Your assignment — Find the line containing "This screenshot has height=646, width=851." in the entries below. Restate it and each line after it, word for word, up to and including the line containing "Click the PRG".

Supplied entries —
::::::::

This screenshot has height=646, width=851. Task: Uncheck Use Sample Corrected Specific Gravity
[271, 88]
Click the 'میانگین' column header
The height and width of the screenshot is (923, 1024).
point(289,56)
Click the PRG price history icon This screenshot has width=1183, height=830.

::::::::

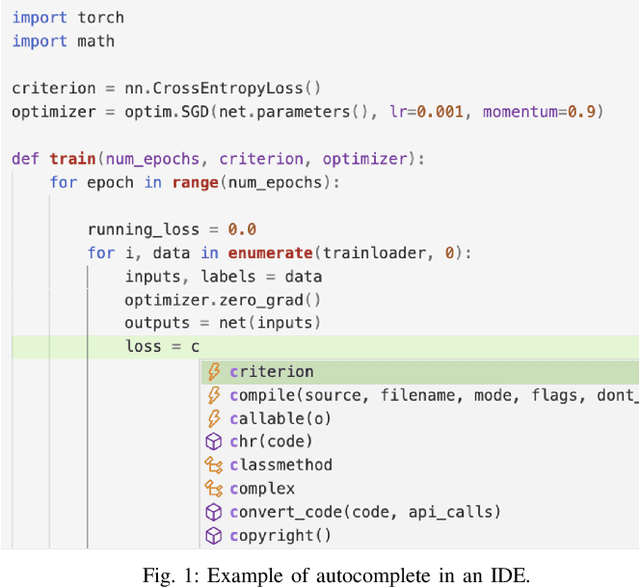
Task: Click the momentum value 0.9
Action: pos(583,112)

::::::::

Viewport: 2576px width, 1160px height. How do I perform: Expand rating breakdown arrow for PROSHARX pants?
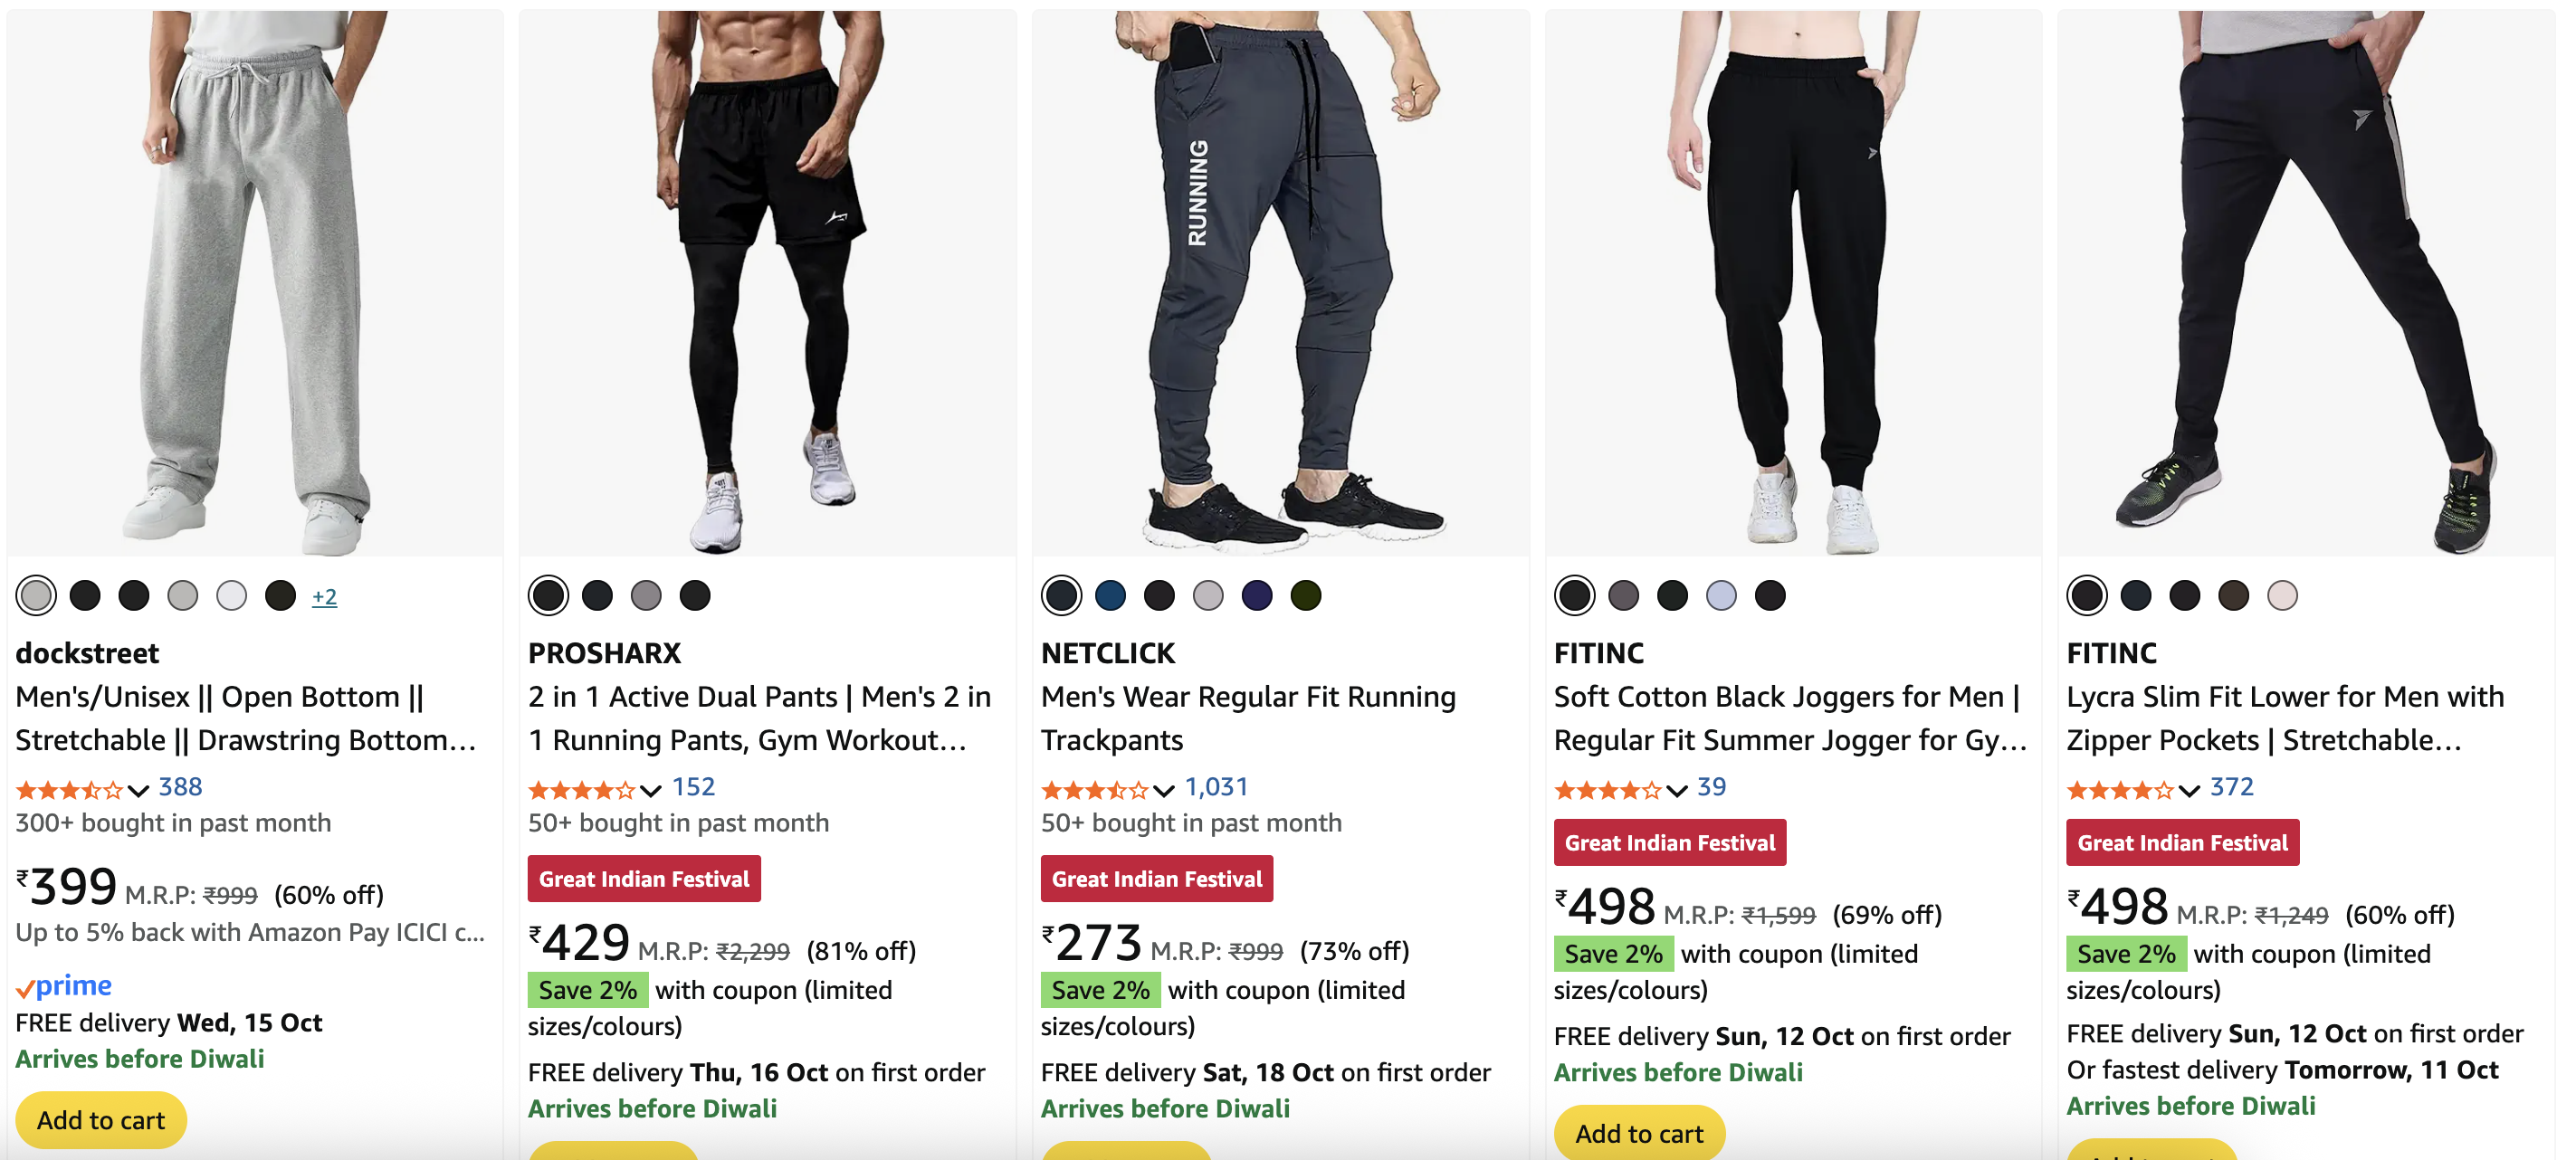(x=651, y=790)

::::::::

Your solution —
This screenshot has height=646, width=851. Task: Uncheck Use Sample Corrected Specific Gravity
[271, 88]
Click the 'میانگین' column header
The height and width of the screenshot is (923, 1024).
point(289,56)
Click the PRG price history icon This screenshot has width=1183, height=830.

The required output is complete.